Philonenko (163-211: La doctrine Qoumrânienne des deux Esprits) skizziert den iranischen Ursprung der Lehre der beiden Geister und ihr Weiterwirken im Judentum und im frühen Christentum. Ausgehend von der "Belehrung über die beiden Geister" (1QS 3,13 ff.) zeigt er, daß die Vorstellung von zwei entgegengesetzten Geistern, der im qumranischen Schrifttum auch andere Antithesen (z. B. Licht/Finsternis, Wahrheit/Lüge; Wohlgeruch/Gestank; zwei Herrscher) entsprechen, in der strikten dualistischen Form dem AT vollkommen fremd ist. Daher führt er diese Vorstellung auf einen iranischen, speziell zervanistischen Ursprung zurück. Auch das "Testament der 12 Patriarchen", dessen essenischen Charakter Ph. betont, und die Henochliteratur sind davon beeinflußt. Es darf nach Ph. für die Zeit ab dem Ende des 2. Jh.s v. Chr. als gesichert gelten, daß in Teilen des Judentums eine stark dualistisch strukturierte Lehre existierte, die aus dem Zervanismus stammt. Ein jüdisch vermitteltes Weiterwirken dieses Dualismus betont Philonenko für das joh. Schrifttum (Licht/Finsternis; zwei Geister), den Pastor Hermes oder die Pseudo-Clementinen.
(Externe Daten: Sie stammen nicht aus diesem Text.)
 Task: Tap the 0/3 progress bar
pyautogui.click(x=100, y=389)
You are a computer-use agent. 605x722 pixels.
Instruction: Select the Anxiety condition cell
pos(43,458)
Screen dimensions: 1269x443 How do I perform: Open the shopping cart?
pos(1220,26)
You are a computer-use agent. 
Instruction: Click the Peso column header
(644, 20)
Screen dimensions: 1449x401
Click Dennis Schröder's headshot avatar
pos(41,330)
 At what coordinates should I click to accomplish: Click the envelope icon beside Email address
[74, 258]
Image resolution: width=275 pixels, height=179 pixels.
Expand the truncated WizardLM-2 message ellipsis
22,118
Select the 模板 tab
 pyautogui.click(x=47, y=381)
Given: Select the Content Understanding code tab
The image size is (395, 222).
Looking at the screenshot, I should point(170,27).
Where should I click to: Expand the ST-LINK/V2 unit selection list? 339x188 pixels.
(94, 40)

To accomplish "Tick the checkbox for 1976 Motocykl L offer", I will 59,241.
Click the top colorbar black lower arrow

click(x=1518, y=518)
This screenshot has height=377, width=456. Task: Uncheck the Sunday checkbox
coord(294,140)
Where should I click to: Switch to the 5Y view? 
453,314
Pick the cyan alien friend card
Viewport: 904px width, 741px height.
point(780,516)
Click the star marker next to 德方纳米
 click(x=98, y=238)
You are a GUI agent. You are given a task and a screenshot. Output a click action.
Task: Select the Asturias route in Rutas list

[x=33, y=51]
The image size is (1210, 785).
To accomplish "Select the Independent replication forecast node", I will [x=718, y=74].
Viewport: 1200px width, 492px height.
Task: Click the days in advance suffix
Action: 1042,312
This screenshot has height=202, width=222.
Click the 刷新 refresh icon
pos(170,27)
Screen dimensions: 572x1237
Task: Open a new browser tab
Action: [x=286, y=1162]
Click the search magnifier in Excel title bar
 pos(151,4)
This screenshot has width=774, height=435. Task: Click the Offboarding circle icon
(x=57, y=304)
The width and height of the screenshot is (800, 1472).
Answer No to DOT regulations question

Als Resümee wird man dem Gesamttenor der drei Beiträge zustimmen und die Frage eines iranischen Einflusses auf Teile der jüdischen Überlieferung positiv beantworten. Gewisse Vorbehalte sind hinsichtlich der Identifizierung dieser iranischen Traditionen als "zervanistisch" angebracht, auch die kurze Bemerkung Philonenkos (204), daß der Mandäismus und Manichäismus diesen iranischen Dualismus durch jüdisch-christliche Vermittlung erhalten haben, ist kaum ausschließlich zu verstehen. Wünschenswert wäre gewesen, wenn - gerade unter dem Stichwort "Manichäismus" - die Gnosis in den Fragenhorizont des vorliegenden Buches einbezogen worden wäre. Insgesamt kann das vorliegende Werk - besonders die Beiträge von Hultgård und Philonenko - als wichtige Behandlung der im Titel genannten Thematik empfohlen werden.